INSIGHT-Argentina's comments put US lawyers in awkward spot
By Alison Frankel
NEW YORK, June 19 (Reuters) - At a hearing Wednesday afternoon in Manhattan, Argentina's lawyer, Carmine Boccuzzi of Cleary Gottlieb Steen & Hamilton, informed U.S. District Judge Thomas Griesa that Argentine officials "will be in New York next week" in order to begin negotiations with the hedge funds whose bond litigation has forced the country to the brink of a sovereign debt crisis.
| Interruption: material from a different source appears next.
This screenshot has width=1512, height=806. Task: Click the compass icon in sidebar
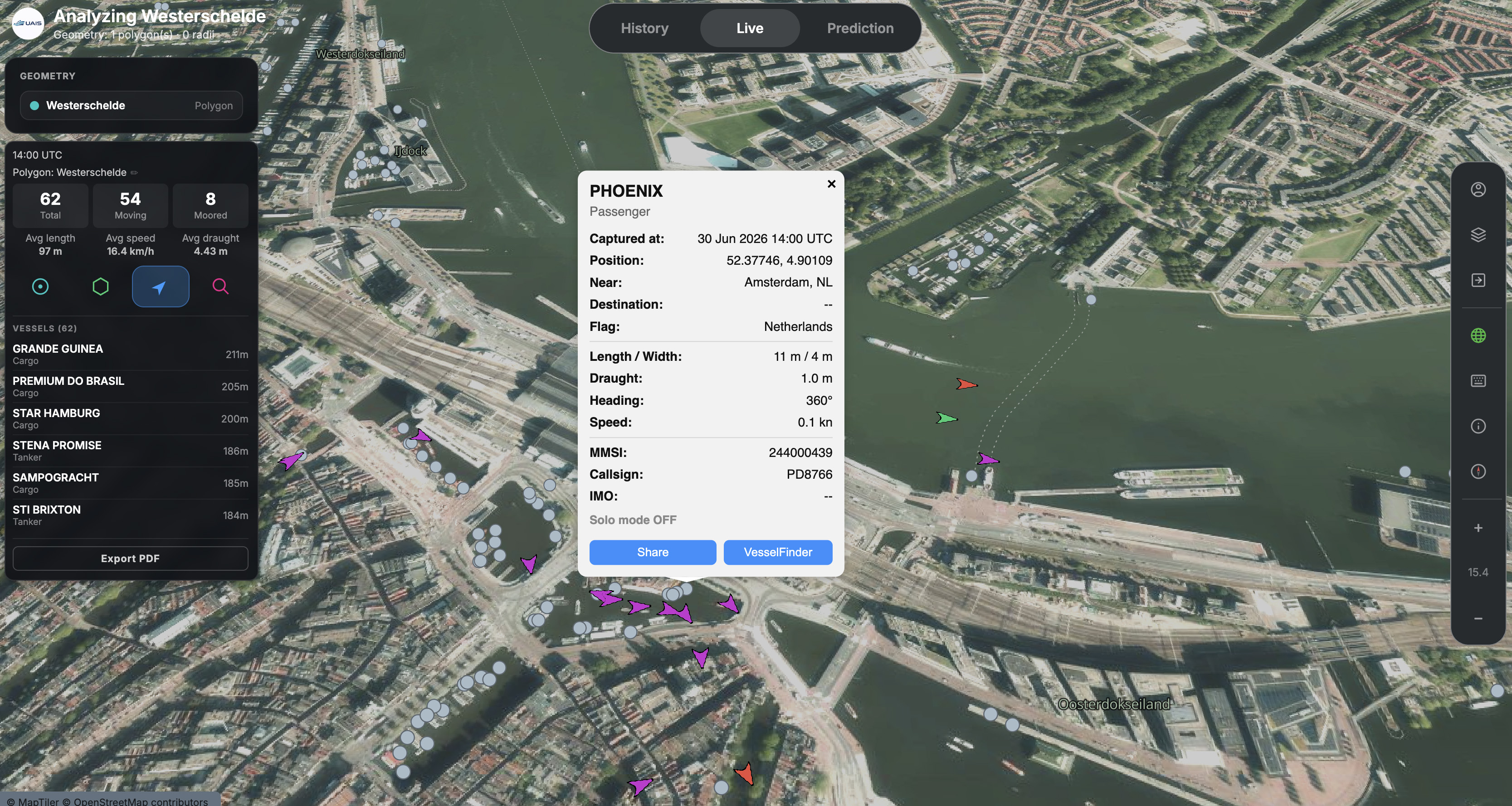1478,471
The very next morning, at a press briefing, Argentine Cabinet Chief Jorge Capitanich appeared to contradict Cleary's representations to Griesa: "There is no delegation prepared for a possible trip to the United States," he said, according to a Reuters report from Buenos Aires.
Capitanich is the third Argentine official this week whose public comments seem to be at odds with positions the country's lawyers have taken in U.S. courts. Earlier this month, Cleary partner Boccuzzi assured Judge Griesa that Argentina was not making contingency plans to restructure its debt in the event that the U.S. Supreme Court upheld Griesa's orders requiring the country to pay hedge fund holdouts about $1.5 billion at the same time that it makes coupon payments to exchange bondholders that participated in previous restructurings. Argentina also said in a brief to the Supreme Court that it would comply with U.S. court orders.
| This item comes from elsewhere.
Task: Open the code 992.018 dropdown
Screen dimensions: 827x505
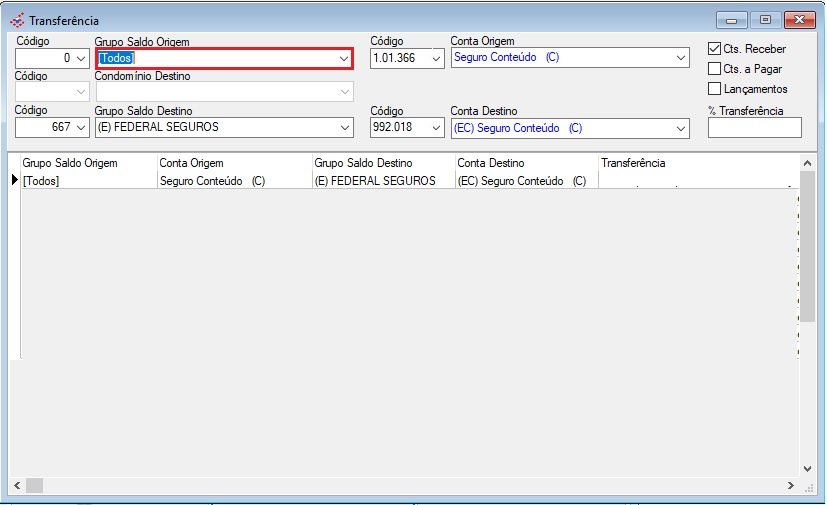Action: (435, 128)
Yet hours after the Supreme Court declined on Monday to hear Argentina's appeal, Argentine President Cristina Fernandez de Kirchner delivered a speech vowing not to "submit to extortion" by the hedge funds. The following day, Economy Minister Axel Kicillof announced that Argentina is developing a process to pay exchange bondholders without paying the holdouts.
Argentina's lawyers have been careful to couch what they've said in court. At Wednesday's hearing, for example, Boccuzzi said he "had been informed" and that "Argentine authorities have told me" that officials planned to come to New York to negotiate. Boccuzzi also tried to persuade Judge Griesa that Argentine politicians are making political speeches, not legal representations. "Obviously, there is some strong language because (they are) dealing with quite a large problem and situation and trying to deal with it in a way that takes into account all the aspects here," he said.
It's true that Argentine officials have a different audience than their lawyers. It's also true that Argentina's debt crisis can't be definitively resolved in U.S. courts. Griesa's injunctions, which officially took effect Wednesday, bar Argentina from making a scheduled $900 million payment on June 30 to exchange bondholders through the U.S. banks specified in the contracts without also paying the hedge fund holdouts. Continuación...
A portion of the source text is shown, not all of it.